Larval cyathostomiasis occurs when large numbers of small strongyle L4 larva undergo arrested development within the wall of the gastrointestinal tract. This usually leads to chronic weight loss and diarrhea, but occasionally horses present with acute diarrhea. Young horses housed on pasture with poor deworming histories are at highest risk. The diarrhea is often associated with marked protein loss, leading to hypoalbuminemia. Treatment is with larvicidal doses (10 mg/kg, PO) of fenbendazole daily for 5 days.

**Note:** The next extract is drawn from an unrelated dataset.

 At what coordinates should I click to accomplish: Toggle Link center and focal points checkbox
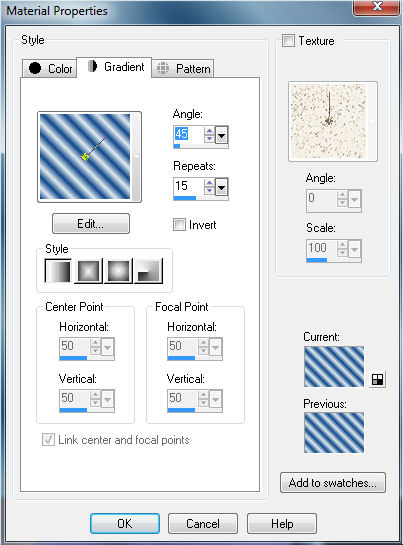coord(48,440)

Newer agents currently under investigation as to their role in equine colitis include Aeromonas sp. One study found a prevalence of 55 % of this microbe in the feces of horses with diarrhea (n=40), as compared to 0 % in those without diarrhea. However, many of the horses in that study were concurrently infected with Salmonellae, intestinal parasites, or viruses (Hathcock, 1999). Lawsonia intracellularis has been receiving attention recently as a cause of diarrhea and protein losing enteropathies in foals 2-18 months of age. This disease should be suspected in foals with weight loss, hypoalbuminemia, colic, and diarrhea, or with ultrasonographic evidence of small intestinal thickening. Antemortem diagnosis can be difficult, but may be attempted with serology (titers) and fecal PCR (several pooled samples).
Right dorsal colitis secondary to phenylbutazone and other NSAID intoxication may result in diarrhea, as well as hypoproteinemia, colic, and signs of endotoxemia. Young performance horses, ponies, and dehydrated horses appear to be at highest risk. Inhibition of PGE, with a subsequent reduction in perfusion of the gastrointestinal mucosa, a decrease in mucus and bicarbonate secretion, and a delay in migration of basal epithelial cells towards the lumen, result in gastrointestinal injury. Treatment is with Misoprostol, sucralfate, and pelleted feed. Colloids are optimal fluids, when fluid therapy is necessary.
Horses can develop diarrhea from dietary causes, such as moldy feed, or toxins such as blister beetle or oleander.